India Today: New Delhi: Saturday, December 16, 2017.
In May this
year, chief information commissioner R.K. Mathur said the Central Information
Commission (CIC) was working to clear all RTI appeals filed in 2015 by
September 2017, and those filed in 2016 by end-2017. But even as he races
against a self-imposed deadline, Union MoS personnel Jitendra Singh has come up
with a novel idea to reduce the CIC's workload. On December 6, at the CIC's
annual convention, he said that one should file an application under the Right
to Information Act only when s/he has "a connection with the issue".

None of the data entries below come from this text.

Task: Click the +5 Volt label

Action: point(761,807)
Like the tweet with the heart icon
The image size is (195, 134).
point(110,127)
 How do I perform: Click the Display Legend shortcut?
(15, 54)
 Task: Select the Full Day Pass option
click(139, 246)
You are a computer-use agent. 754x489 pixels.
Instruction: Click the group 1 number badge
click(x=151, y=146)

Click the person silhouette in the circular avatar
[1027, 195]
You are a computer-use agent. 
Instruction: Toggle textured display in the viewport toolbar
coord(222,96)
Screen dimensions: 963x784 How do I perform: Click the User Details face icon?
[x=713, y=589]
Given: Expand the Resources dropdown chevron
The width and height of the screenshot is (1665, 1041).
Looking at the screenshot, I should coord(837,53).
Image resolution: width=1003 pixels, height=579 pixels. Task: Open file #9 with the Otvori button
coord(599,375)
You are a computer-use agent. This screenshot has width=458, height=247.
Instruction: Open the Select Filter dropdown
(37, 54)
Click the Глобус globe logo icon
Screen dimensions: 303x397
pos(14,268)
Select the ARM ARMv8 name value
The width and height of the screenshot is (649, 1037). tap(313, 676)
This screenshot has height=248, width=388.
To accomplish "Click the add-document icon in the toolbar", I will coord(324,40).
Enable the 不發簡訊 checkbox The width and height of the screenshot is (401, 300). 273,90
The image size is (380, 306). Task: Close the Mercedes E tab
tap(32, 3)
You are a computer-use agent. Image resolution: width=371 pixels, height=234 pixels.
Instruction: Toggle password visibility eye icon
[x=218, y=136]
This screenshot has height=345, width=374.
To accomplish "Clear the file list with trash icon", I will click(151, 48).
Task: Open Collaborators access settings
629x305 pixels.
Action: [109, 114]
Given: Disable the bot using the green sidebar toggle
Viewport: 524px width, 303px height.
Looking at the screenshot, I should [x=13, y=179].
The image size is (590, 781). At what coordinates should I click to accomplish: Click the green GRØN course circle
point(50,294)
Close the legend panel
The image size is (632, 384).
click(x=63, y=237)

"We should try to respect the spirit with which this law has been brought
in instead of making it a nuisance... It should not be that I file an RTI about
someone unknown or to prove [my]self as a professional RTI activist,"
Singh said.
Activists see
this as another attempt by the BJP government to weaken the provisions of the
RTI Act. They have reason to worry. By Singh's own admission in the Rajya Sabha
in April, the number of rejected RTI applications rose to 64,666 in 2015-16
compared with 60,127 in 2013-14. At 977,000, the number of applications to the
Centre was also higher in 2015-16 than in 2013-14 (755,000). As for the states,
Amrita Johri of National Campaign for People's Right to Information (NCPRI)
says, of the 4-6 million RTI applications filed every year across all states,
only 45 per cent get a satisfactory response.
The NCPRI has
reacted strongly to Singh's proposal. In a statement, it said that section 6(2)
of the RTI Act explicitly states that a person seeking information was not
required to give any reason for it. "Any move to introduce conditions to
restrict RTI applications to only those issues to which a person is directly
connected will not just be illegal but also empower public information officers
to arbitrarily reject RTI applications...," the statement said. The
statement also blamed the government for not filling up the three vacancies in
the CIC.
The Centre's
approach to the criticism was best summed up by what Singh himself said at the
CIC convention: "[When] a former CIC said there were 36,000 pending RTIs,
I said there were 36,003-three had been filed on his appointment."